--- Extracted information ---
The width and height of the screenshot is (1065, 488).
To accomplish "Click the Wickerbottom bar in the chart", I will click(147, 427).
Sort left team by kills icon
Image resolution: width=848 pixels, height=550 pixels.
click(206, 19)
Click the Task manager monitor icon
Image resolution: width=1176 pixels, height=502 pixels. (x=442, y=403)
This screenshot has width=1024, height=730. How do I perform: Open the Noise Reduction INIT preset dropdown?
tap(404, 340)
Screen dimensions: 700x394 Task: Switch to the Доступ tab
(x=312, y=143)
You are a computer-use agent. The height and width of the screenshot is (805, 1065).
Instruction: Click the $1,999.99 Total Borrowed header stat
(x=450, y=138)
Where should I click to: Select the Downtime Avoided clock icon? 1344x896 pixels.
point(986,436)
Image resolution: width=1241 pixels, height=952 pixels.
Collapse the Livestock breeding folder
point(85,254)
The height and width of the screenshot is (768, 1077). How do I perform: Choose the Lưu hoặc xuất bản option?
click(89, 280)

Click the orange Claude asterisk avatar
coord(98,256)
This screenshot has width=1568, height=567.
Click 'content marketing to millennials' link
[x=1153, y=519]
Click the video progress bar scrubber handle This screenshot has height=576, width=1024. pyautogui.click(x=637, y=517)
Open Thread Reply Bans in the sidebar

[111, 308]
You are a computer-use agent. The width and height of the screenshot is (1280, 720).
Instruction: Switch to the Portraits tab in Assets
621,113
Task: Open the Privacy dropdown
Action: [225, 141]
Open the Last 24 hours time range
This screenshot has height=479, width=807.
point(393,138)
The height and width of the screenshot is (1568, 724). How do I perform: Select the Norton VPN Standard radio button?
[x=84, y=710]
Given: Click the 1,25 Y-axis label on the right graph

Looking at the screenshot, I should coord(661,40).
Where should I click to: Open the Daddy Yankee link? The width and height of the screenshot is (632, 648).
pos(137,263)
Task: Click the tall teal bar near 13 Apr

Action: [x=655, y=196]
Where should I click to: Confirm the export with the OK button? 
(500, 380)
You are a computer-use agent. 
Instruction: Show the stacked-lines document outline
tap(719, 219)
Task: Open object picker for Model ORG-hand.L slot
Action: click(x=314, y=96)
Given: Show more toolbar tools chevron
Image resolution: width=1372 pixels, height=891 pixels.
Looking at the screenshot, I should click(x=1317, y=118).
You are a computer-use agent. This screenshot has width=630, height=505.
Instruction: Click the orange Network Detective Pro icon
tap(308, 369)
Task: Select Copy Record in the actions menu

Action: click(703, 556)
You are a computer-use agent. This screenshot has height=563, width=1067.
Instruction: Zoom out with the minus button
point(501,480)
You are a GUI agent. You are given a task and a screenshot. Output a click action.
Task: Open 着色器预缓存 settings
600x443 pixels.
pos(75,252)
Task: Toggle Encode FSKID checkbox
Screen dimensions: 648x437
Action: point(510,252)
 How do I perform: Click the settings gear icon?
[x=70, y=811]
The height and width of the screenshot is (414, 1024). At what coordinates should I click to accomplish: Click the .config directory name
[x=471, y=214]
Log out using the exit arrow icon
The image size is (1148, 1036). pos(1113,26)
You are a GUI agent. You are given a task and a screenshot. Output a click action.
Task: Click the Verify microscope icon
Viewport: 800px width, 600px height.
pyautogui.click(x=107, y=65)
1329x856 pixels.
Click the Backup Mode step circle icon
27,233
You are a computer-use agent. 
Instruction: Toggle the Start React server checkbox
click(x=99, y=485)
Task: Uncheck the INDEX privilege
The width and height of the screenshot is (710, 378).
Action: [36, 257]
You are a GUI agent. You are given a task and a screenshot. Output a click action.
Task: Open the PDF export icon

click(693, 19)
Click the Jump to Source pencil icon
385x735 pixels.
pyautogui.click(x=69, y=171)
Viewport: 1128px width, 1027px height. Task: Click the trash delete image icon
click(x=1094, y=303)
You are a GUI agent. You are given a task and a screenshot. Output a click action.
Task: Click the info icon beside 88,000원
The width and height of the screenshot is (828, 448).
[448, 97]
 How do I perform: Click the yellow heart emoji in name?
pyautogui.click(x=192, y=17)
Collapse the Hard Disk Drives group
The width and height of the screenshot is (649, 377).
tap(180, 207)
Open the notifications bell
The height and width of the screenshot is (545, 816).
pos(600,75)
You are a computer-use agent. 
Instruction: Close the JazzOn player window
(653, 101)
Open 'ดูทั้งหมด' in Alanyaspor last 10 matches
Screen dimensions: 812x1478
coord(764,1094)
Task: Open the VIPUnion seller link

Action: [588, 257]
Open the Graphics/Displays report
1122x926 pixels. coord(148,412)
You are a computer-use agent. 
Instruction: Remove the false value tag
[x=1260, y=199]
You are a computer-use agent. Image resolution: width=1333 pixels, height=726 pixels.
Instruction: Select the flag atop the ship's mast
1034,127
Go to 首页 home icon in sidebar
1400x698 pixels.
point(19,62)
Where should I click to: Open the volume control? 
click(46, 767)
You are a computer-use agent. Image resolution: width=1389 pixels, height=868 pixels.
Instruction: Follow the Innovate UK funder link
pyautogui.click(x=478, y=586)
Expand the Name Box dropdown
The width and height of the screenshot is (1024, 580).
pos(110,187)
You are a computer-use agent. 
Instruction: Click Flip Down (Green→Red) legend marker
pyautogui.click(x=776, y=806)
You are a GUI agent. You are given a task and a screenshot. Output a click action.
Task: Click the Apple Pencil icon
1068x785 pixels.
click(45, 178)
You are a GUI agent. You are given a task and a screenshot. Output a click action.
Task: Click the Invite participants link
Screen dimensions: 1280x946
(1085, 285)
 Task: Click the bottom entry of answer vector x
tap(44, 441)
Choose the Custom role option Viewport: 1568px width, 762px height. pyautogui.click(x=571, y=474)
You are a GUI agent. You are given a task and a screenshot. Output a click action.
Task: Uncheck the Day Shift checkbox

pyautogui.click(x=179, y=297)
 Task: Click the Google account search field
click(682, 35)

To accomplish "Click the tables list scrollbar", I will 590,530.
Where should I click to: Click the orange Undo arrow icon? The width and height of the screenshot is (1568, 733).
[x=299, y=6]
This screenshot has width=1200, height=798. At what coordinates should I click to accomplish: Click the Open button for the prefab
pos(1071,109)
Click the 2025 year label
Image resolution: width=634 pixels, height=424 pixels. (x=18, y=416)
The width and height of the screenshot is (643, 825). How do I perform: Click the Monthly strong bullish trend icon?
---
=== Task to carry out ===
Quote the data verbatim, starting at its first line and ending at the line that contains "point(85,254)", with both of those lines included.

=== Task output ===
The width and height of the screenshot is (1065, 488).
To accomplish "Click the Wickerbottom bar in the chart", I will click(147, 427).
Sort left team by kills icon
Image resolution: width=848 pixels, height=550 pixels.
click(206, 19)
Click the Task manager monitor icon
Image resolution: width=1176 pixels, height=502 pixels. (x=442, y=403)
This screenshot has width=1024, height=730. How do I perform: Open the Noise Reduction INIT preset dropdown?
tap(404, 340)
Screen dimensions: 700x394 Task: Switch to the Доступ tab
(x=312, y=143)
You are a computer-use agent. The height and width of the screenshot is (805, 1065).
Instruction: Click the $1,999.99 Total Borrowed header stat
(x=450, y=138)
Where should I click to: Select the Downtime Avoided clock icon? 1344x896 pixels.
point(986,436)
Image resolution: width=1241 pixels, height=952 pixels.
Collapse the Livestock breeding folder
point(85,254)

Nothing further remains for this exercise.